Ну, говори, говори. А Финн уходит. Финнчик. Мамино солнышко. Уходит вниз по лестнице, опять босой, сегодня семнадцатое августа. Все уже вернулись с каникул, завтра восемнадцатого, в среду, начинается школа. Улица полна народом, велосипедами, гамом, смехом, войной и любовью, вперед, к ним. Фредди I белее снега, и он еще подрос с тех пор, как мы уехали от него. Но в руках он держит стальные шарики, показывает их ко всеобщему восхищению и восторгу, а теперь пытается впарить их Раймонду Ваккарнагелю.

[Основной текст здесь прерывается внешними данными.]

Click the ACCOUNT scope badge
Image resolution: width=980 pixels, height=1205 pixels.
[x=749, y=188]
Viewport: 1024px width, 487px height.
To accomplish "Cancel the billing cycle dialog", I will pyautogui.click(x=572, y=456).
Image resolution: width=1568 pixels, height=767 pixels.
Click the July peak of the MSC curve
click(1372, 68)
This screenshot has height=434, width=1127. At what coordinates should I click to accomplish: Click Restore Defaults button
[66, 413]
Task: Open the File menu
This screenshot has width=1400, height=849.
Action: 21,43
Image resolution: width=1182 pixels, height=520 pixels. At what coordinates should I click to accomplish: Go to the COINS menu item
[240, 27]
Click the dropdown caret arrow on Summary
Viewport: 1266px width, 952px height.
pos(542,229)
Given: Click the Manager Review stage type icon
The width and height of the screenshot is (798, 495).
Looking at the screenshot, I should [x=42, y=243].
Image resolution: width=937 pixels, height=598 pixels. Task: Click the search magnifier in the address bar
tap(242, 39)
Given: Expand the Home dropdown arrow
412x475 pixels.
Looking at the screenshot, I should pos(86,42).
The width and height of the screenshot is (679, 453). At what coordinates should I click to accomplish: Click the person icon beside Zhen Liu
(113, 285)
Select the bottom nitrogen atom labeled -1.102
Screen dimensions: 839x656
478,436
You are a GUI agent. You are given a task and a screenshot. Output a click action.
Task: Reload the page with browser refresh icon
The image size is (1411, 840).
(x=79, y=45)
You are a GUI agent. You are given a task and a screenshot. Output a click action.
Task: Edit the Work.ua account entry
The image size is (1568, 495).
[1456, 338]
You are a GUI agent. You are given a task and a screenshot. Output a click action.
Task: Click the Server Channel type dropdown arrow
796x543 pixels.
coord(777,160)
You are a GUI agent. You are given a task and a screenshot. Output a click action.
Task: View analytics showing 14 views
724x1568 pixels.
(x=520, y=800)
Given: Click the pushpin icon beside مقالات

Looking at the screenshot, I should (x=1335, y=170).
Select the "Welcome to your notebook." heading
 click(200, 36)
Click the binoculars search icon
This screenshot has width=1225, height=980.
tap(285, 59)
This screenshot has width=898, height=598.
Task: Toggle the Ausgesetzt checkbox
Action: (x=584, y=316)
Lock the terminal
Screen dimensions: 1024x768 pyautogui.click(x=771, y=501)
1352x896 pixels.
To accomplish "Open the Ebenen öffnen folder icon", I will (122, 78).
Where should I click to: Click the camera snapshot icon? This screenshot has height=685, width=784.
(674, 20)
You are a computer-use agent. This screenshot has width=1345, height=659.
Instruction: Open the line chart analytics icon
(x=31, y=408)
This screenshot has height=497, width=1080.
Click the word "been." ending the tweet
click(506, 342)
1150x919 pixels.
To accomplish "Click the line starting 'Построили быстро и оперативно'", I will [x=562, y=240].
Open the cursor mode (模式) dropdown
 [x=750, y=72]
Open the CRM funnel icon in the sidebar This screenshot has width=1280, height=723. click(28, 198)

Но Ваккарнагель знает, что шарики-то не Фредди I, а мои, и велит ему вернуть их — я всегда питал слабость к Раймонду Ваккарнагелю, the good bad guy породившего его десятилетия.
— Я же тебе их только на время дал, — сердито говорю я Фредди I, застигнутому на месте преступления и не умеющему врать так умело, как мамка.—Ты не имеешь права продавать мои шарики.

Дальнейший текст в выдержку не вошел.